Exercise prompt:
In the entries that follow, which lines hold the string "Task"? List them.

Records for processing:
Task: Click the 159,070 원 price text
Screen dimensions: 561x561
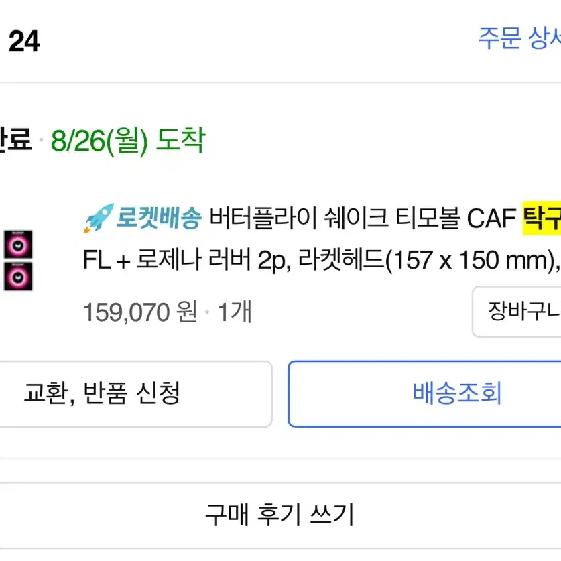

--

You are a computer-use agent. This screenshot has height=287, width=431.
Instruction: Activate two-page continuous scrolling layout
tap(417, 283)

* * *

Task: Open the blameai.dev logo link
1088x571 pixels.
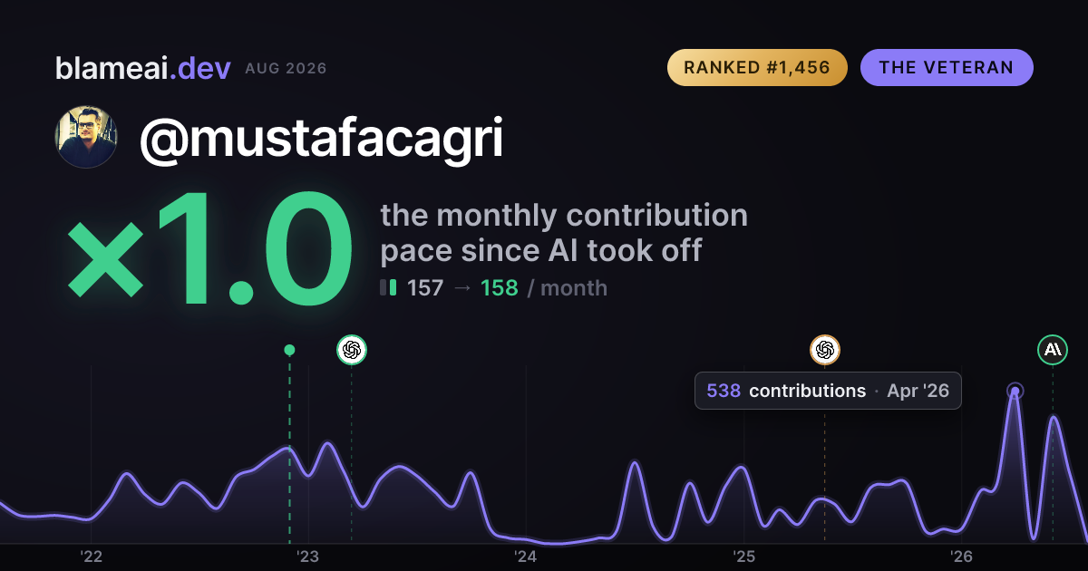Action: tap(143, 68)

Exercise result:
Task: Click the 159,070 원 price text
Task: Open the blameai.dev logo link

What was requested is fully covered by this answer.